Après 20 ans comme journaliste à la radio anglaise de Radio-Canada, Anne Lagacé Dowson vient de quitter la profession pour se lancer en politique. Il y a un peu plus d'un an, Christine St-Pierre et Bernard Drainville faisaient également le saut, comme l'ont fait auparavant Jean-Pierre Charbonneau et René Lévesque. Si le journalisme mène parfois à la politique, ceux qui font le saut savent que c'est un aller sans retour...

Lors de ses premières conférences de presse en tant que député péquiste, Bernard Drainville avait tendance à tutoyer les journalistes qui l'interrogeaient. Christine St-Pierre, ministre de la Culture, était tellement nerveuse de se faire questionner par ses anciens collègues qu'elle hésitait sans cesse.

Visiblement, pour d'anciens journalistes, enfiler le costume de politicien peut s'avérer difficile au début. Dans ce cas, qu'est-ce qui pousse certains reporters à quitter une profession dans laquelle ils se sentent à l'aise pour se lancer dans l'arène politique?

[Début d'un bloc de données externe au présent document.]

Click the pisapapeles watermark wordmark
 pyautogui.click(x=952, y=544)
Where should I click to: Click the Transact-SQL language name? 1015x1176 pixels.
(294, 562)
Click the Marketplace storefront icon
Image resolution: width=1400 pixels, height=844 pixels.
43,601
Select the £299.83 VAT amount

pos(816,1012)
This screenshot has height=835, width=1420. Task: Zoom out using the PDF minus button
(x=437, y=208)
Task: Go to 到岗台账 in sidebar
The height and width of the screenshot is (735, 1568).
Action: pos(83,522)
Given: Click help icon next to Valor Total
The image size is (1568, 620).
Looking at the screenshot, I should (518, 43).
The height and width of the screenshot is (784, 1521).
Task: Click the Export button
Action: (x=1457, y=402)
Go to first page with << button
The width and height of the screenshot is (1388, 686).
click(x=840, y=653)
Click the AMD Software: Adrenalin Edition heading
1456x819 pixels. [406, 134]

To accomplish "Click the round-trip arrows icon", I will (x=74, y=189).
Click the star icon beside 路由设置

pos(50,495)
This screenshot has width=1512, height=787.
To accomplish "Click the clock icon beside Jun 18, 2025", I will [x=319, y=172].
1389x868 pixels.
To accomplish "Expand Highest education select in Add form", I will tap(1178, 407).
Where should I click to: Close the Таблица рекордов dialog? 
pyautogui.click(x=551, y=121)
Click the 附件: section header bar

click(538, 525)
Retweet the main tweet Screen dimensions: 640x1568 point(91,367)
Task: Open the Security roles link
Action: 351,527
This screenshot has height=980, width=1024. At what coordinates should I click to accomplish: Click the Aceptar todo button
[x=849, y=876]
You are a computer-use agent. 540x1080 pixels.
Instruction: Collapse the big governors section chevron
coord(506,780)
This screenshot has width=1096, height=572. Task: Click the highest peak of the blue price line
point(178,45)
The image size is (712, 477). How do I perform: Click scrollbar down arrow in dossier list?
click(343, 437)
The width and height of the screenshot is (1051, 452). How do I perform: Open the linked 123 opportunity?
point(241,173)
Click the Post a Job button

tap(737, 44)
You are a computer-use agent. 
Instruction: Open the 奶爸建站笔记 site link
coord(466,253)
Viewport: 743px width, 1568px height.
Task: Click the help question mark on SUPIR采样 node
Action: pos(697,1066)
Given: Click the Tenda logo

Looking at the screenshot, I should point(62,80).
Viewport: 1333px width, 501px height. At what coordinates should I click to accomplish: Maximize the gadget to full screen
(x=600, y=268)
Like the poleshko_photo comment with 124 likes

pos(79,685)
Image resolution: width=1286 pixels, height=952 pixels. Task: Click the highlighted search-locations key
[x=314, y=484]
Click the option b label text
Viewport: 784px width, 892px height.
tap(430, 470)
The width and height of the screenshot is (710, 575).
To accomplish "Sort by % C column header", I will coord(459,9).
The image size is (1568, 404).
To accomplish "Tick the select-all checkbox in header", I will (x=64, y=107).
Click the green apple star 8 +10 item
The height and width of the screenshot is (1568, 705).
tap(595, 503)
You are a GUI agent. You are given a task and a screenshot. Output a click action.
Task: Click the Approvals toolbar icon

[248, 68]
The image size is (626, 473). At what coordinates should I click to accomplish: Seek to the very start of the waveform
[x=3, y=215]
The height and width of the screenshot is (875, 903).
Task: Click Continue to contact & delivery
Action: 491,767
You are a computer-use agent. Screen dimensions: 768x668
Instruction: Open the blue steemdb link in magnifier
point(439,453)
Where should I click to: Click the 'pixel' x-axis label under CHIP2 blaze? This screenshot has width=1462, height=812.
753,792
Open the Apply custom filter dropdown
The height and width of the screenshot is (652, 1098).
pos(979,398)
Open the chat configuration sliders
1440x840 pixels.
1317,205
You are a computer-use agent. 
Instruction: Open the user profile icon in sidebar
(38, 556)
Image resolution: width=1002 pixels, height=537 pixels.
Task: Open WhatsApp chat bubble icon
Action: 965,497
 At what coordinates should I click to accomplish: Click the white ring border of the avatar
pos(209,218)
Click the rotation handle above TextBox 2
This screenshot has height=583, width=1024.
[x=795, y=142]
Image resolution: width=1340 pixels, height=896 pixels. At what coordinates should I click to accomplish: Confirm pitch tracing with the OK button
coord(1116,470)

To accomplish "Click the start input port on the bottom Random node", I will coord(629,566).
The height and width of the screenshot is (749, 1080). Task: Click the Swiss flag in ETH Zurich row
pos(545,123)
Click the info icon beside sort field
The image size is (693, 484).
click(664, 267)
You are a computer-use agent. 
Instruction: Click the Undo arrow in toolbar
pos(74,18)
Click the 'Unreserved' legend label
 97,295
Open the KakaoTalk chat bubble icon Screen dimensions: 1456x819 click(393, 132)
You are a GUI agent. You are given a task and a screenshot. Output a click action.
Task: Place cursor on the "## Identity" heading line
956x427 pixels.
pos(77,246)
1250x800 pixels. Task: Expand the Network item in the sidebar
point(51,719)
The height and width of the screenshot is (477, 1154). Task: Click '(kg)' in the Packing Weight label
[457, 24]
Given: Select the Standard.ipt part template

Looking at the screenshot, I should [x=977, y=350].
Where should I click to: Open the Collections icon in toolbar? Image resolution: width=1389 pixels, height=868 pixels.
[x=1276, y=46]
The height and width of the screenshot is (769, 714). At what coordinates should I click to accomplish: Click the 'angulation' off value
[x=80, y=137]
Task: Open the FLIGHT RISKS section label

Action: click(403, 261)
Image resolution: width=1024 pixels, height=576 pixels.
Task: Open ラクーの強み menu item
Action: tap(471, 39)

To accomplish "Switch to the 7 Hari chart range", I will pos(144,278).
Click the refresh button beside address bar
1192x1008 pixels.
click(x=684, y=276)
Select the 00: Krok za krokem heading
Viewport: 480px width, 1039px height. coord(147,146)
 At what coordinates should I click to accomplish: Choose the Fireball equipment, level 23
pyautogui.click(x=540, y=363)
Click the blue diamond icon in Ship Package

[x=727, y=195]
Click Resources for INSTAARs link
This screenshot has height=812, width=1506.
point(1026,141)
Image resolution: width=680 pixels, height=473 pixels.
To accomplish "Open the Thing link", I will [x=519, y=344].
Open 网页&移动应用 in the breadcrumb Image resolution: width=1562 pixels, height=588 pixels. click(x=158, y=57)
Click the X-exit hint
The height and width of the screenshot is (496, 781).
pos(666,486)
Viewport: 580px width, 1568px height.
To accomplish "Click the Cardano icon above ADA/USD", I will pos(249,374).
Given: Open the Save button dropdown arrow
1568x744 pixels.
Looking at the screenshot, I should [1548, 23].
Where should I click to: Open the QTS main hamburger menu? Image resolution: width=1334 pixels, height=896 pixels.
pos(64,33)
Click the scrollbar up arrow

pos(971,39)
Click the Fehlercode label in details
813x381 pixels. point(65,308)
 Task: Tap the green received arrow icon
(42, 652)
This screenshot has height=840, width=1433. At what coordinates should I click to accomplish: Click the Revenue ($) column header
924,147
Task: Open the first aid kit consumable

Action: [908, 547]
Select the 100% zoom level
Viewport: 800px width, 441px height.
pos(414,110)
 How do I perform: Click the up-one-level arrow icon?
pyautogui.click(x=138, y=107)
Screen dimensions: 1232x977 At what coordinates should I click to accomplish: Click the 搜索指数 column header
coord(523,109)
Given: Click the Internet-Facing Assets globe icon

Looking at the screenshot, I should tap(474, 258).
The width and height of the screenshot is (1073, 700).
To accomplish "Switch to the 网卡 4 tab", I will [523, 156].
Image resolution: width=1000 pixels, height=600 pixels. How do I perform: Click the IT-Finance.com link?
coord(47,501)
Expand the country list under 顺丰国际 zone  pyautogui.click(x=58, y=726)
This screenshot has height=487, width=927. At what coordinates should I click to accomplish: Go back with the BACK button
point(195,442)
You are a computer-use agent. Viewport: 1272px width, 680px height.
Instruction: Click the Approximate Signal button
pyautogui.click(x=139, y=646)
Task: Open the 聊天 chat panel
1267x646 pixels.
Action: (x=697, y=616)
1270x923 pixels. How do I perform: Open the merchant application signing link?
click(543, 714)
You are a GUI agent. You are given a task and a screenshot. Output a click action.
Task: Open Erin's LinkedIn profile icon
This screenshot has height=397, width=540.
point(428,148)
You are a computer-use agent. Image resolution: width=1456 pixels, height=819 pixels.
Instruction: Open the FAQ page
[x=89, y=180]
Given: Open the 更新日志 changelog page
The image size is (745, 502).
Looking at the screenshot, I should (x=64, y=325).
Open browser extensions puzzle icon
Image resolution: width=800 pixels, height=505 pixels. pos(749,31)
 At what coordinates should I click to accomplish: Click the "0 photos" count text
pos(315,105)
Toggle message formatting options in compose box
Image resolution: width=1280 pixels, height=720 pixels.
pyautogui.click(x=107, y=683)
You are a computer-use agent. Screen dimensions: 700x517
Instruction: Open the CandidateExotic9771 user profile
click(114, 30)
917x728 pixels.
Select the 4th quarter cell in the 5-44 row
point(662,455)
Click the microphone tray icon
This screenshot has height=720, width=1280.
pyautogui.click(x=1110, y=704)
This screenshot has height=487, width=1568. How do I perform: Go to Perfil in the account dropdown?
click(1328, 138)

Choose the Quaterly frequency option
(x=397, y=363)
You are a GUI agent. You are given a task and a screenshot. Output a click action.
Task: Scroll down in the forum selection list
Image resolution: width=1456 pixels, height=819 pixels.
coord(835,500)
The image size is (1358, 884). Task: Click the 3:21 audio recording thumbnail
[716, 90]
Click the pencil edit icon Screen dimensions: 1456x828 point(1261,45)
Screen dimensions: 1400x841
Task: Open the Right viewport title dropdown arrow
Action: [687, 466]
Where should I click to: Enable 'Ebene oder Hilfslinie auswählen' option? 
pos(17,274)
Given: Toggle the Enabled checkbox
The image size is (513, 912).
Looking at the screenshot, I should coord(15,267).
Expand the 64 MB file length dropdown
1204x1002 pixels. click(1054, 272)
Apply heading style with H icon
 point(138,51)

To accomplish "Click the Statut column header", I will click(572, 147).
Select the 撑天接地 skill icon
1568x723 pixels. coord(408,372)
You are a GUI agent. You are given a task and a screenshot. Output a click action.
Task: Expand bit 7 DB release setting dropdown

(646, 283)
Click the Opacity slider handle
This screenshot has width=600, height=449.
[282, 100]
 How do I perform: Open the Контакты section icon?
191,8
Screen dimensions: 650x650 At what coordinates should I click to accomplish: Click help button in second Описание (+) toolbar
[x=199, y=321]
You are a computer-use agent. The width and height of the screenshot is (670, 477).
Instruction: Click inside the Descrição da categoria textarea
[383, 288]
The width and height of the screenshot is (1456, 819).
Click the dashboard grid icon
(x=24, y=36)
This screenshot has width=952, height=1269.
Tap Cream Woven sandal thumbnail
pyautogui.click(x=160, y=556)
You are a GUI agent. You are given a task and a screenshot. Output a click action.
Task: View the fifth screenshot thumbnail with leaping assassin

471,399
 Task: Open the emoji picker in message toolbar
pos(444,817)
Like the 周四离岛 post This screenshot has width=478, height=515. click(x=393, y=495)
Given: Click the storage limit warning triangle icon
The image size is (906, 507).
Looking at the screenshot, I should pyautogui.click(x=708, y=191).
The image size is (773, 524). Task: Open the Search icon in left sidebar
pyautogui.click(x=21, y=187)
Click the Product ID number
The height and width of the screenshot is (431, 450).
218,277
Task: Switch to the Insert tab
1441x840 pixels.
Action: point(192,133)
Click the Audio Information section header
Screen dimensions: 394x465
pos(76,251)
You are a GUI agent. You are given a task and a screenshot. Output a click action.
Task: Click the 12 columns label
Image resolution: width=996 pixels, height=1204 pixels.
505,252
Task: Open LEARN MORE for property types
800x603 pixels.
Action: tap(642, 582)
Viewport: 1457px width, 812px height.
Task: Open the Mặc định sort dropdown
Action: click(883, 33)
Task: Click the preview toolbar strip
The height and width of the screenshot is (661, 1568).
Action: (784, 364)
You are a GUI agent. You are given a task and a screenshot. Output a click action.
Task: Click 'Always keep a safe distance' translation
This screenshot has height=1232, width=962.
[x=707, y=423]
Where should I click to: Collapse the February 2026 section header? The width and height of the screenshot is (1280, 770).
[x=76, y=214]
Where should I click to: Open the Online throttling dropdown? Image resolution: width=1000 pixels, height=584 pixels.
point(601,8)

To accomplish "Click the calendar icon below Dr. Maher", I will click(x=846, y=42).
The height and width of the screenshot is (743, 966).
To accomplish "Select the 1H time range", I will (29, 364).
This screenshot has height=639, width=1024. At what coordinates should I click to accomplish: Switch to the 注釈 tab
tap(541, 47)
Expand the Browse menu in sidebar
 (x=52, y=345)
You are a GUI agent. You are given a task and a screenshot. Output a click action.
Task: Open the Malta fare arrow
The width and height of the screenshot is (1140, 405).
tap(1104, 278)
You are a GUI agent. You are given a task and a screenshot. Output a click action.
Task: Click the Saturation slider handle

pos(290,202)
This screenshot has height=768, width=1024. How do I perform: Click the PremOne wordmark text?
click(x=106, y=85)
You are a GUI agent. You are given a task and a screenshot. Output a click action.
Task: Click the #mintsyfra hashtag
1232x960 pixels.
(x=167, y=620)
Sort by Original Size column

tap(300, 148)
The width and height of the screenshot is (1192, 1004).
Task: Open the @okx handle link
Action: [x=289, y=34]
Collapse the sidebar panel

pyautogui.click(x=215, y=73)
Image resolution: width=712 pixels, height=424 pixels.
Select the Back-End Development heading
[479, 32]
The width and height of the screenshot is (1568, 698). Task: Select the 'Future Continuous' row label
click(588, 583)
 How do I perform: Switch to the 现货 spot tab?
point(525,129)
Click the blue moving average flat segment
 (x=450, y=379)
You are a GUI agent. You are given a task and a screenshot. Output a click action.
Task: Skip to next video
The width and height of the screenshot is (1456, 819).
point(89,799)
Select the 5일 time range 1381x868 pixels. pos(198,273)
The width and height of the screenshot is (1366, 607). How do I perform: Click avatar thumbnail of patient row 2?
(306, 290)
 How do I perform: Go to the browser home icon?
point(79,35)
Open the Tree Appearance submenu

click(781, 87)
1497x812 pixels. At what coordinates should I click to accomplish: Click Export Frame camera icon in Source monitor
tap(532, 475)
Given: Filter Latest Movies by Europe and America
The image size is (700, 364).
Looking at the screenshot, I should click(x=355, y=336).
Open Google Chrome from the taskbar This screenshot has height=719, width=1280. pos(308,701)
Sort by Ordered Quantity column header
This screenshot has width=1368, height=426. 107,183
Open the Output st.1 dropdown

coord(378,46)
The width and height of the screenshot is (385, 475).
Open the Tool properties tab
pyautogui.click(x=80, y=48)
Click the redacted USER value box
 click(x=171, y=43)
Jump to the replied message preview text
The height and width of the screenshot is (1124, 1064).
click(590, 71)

«Il n'est pas anormal qu'un jour tu aies le goût de parler de tes convictions, au lieu de rapporter celles des autres. Quand tu es journaliste, tu dois laisser la part de citoyen en toi chez toi», précise l'ex-animateur de La part des choses à RDI, Bernard Drainville pour expliquer sa décision.

«Les journalistes ont la capacité de faire la part des choses entre leurs convictions personnelles et leur devoir de réserve, poursuit-il. Mais quand tu rentres à la maison, tu continues à réfléchir.»

Anne Lagacé Dowson, qui vient de quitter récemment le micro de sa tribune quotidienne de Radio Noon, sur les ondes de CBC, abonde dans son sens. «Tout en étant non partisan en ondes, on vit en société», souligne la candidate du Nouveau Parti démocratique (NPD) en vue des élections partielles du 8 septembre dans la circonscription montréalaise de Westmount–Ville-Marie. «On peut être neutre dans notre couverture, mais on ne peut pas ne pas être affectés, estime Mme Lagacé Dowson. À un moment donné, il faut prendre position.»

Toutefois, selon elle, journalisme et politique ne sont pas deux mondes diamétralement opposés. Elle voit même un lien entre les deux professions. «Les journalistes ont souvent un grand sens de la justice.»

Nouveaux défis

Aussi, certains reporters décident de «sauter la clôture» parce qu'ils ont l'impression d'avoir fait le tour du jardin et ils sont à la recherche de nouveaux défis. Une carrière en politique est donc perçue comme une opportunité intéressante. «Ça faisait plusieurs années que j'étais dans le milieu, se rappelle Christine St-Pierre, qui a notamment été correspondante pour Radio-Canada à Washington et sur la colline parlementaire à Ottawa. J'avais pas mal atteint tout mes objectifs.»

À 26 ans, alors qu'il avait été journaliste au Devoir et à La Presse, l'ex-député péquiste Jean-Pierre Charbonneau sentait lui aussi le besoin de passer à autre chose. Nous étions alors en 1976 et le Québec vivait plusieurs changements politiques. «J'avais le goût de mettre la main à la pâte, dit-il. J'avais le goût de participer à l'aventure de faire un pays.»

Mais en prenant cette décision, souvent longuement réfléchie, réalisent-ils qu'ils ne pourront probablement pas revenir au journalisme par la suite? «À partir du moment où tu es coloré politiquement, tu ne peux pas revenir au journalisme. Je pense que je pourrais faire du journalisme international», croit-il néanmoins.

Christine St-Pierre, elle, a tourné la page pour de bon. «Je ne désirerais plus être reporter, affirme-t-elle catégoriquement. J'ai beaucoup aimé ça. Ça m'a passionné mais je n'y retournerais pas.»